(Autoprodotto 2009)
Carlo Barbagallo è tutto meno che uno sprovveduto alle prime armi. All’età di 24 anni ha già alle spalle una carriera pluridecennale (sì sì, avete letto bene), collaborazioni che vanno da indie band a musiche per film passando per sperimentazioni elettroacustiche e progetti casalinghi vari. Di recente lo abbiamo visto all’opera, tra i vari suoi progetti, con gli Albanopower, ma qui se ne esce in solitaria con un disco idealmente diviso a metà in due lati che mescole svariate istanze: la psichedelica dei tardi Beatles, il country-blues degli ultimi decenni e le divagazioni elettroniche contemporanee innaffiato di un liquido onirico a bassa fedeltà che avvolge le undici tracce come un velo sottile ma impossibile da squarciare.
La prima metà del disco è aperta dalle chitarre sporche e dal gusto polveroso di Paper Mirror, che ricorda certi episodi dei nostrani Jennifer Gentle. La melodia pianistica di Yolkrise ci introduce a paesaggi crepuscolari che rimirano da lontano i viaggi inaciditi dei Pink Floyd. The Motion è evidentemente debitrice di Sgt. Peppers senza però sembrarne una copia senz’anima. Spectacle vira verso un blues figlio sghembo di Neil Young, prima che Pale Purple Sky inserisca in questa struttura un intrigante mix di banjo e singulti elettronici. Motion Reprise, invece, è una breve suite elettroacustica dilatata e dal sapore robotico che mostra il lato più electro del cantautore di Siracusa.

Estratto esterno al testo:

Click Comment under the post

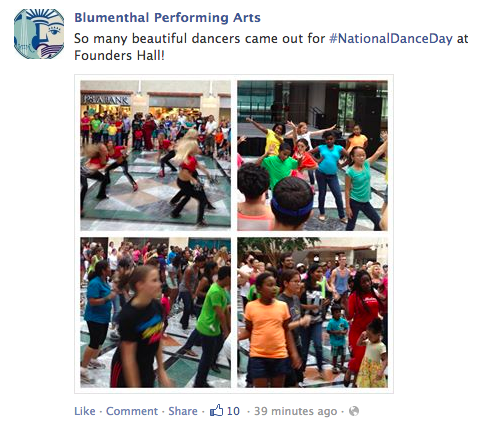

L’ideale seconda parte del disco, quella forse meglio riuscita, è aperta da Cold Shiver, danza elettro-gitana sempre in salsa psichedelica che ammalia e ipnotizza, con coda affidata ad archi che accompagnano una voce vocoderizzata. Oh Carol! torna in territori blues-psichedelici più tradizionali con un ritmo soporifero che si scuote solo nel finale, quasi lambendo forme post-rock. Friday è sinistra e sottilmente malinconica come i primi inni d’amore di Daniel Johnston rivisto però all’epoca del sintetizzatore. A chiudere il disco i due strumentali Little Island e French Road, che si dilatano delicatamente tra velleità ambient e desideri sinfonici, come se gli Sparklehorse abbandonassero definitivamente la forma pop per approdare a lidi post-ambientali.
Un disco che rivela al mondo le possibilità di questo musicista nemmeno venticinquenne, pienamente a suo agio nello spaziare tra i generi senza scadere qualitativamente. Più deboluccio nella prima parte, dove forse il nostro si mostra un po’ troppo debitore di altri modelli, ma la seconda parte riscatta in pieno le pecche della prima, donandoci un sound che, pur guardando altri lidi, è totalmente personale. Un futuro radioso aspetta il musicista siciliano, stavolta non posso sbagliare.